Dificuldade de diálogo
Para o vereador Antonio Donato (PT), o momento atual é adequado para a formação do Fórum. "É perceptível que a sociedade paulistana começa a entender a verdadeira face da gestão Doria. A ação na Cracolândia, o fracasso da Virada Cultural, a queda de secretários, o movimento pela saída do secretário da Cultura, André Sturm, indicam que o governo tem dificuldade de se relacionar com a sociedade. Aquela fantasia de gestor passou com o carnaval", disse.
Donato mencionou os ataques a programas que beneficiam os mais pobres, como o fim da distribuição do leite nas escolas para 916 mil crianças para a gestão economizar mais de 200 milhões de reais, e do transporte escolar gratuito, como indicativo de que o atual momento é adequado à formação do Fórum. "Mais do que nunca é hora de unidade de pessoas progressistas para que a gente possa esclarecer ainda mais a população. Além disso, temos de associar Doria ao governo Temer, que ele apoia por se tratar da mesma política."

» **Tarefa**:
Transcreva na íntegra o texto sobre a gestão Doria, sem mudar nenhuma palavra nem sinal de pontuação.

» **Listagem de dados**:
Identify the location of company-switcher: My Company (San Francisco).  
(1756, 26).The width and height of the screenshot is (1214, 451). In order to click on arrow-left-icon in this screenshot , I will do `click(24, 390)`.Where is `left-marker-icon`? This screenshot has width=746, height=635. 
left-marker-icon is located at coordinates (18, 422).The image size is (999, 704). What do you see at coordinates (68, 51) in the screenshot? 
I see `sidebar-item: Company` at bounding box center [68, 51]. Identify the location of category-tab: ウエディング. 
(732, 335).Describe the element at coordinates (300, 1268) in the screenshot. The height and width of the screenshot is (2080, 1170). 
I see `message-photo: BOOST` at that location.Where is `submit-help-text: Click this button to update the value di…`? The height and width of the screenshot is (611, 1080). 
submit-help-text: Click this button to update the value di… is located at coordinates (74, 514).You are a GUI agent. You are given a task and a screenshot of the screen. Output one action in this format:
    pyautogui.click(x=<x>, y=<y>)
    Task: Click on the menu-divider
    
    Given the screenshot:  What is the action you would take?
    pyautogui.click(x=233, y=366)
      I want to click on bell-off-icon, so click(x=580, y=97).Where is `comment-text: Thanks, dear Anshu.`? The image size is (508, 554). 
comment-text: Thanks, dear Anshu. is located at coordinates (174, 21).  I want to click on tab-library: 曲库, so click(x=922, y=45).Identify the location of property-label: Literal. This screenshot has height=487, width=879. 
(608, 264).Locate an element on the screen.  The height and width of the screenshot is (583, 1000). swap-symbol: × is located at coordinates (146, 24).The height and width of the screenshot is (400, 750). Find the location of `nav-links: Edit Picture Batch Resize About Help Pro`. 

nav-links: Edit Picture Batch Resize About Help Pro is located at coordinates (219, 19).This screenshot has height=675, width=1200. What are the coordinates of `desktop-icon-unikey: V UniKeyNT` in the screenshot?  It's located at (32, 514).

» **Resposta**:
Dificuldade de diálogo
Para o vereador Antonio Donato (PT), o momento atual é adequado para a formação do Fórum. "É perceptível que a sociedade paulistana começa a entender a verdadeira face da gestão Doria. A ação na Cracolândia, o fracasso da Virada Cultural, a queda de secretários, o movimento pela saída do secretário da Cultura, André Sturm, indicam que o governo tem dificuldade de se relacionar com a sociedade. Aquela fantasia de gestor passou com o carnaval", disse.
Donato mencionou os ataques a programas que beneficiam os mais pobres, como o fim da distribuição do leite nas escolas para 916 mil crianças para a gestão economizar mais de 200 milhões de reais, e do transporte escolar gratuito, como indicativo de que o atual momento é adequado à formação do Fórum. "Mais do que nunca é hora de unidade de pessoas progressistas para que a gente possa esclarecer ainda mais a população. Além disso, temos de associar Doria ao governo Temer, que ele apoia por se tratar da mesma política."